• WHAT YOU ARE ASKED TO DO
Print verbatim every line starting at the one that contains "You are a computer-use agent. This" and ending at the final line of the records; include both endpoints.

• INPUT
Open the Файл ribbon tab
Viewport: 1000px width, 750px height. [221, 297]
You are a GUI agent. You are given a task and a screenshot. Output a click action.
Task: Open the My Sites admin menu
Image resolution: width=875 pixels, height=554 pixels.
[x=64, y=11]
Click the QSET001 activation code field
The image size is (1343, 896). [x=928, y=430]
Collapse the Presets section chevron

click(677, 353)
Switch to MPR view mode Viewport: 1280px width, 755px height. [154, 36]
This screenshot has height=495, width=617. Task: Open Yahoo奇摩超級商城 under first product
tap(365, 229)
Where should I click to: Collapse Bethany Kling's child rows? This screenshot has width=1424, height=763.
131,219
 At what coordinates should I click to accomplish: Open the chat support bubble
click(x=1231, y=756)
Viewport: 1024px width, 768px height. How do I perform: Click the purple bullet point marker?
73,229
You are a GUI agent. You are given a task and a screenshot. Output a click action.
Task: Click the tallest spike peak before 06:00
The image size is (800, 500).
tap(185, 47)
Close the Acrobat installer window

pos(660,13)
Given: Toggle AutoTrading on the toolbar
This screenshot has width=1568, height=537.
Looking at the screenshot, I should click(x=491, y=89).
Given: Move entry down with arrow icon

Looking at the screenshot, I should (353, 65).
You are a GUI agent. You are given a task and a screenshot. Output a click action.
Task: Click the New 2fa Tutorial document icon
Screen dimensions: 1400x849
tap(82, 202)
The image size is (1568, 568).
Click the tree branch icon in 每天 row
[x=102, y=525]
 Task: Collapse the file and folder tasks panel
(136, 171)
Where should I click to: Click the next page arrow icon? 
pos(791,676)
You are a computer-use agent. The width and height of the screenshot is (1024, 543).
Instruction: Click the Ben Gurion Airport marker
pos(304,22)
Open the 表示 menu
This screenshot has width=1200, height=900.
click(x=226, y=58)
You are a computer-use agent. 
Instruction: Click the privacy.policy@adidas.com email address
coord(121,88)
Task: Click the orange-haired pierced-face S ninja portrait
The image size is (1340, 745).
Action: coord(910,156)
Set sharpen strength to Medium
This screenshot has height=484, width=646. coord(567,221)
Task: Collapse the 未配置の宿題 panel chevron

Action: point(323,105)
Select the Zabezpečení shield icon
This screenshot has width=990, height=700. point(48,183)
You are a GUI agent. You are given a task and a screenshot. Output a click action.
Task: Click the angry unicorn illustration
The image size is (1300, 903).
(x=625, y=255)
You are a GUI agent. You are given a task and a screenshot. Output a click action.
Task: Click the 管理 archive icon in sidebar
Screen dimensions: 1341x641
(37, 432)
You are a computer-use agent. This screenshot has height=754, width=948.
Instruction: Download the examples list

• ANSWER BOX
You are a computer-use agent. This screenshot has height=754, width=948.
Instruction: Download the examples list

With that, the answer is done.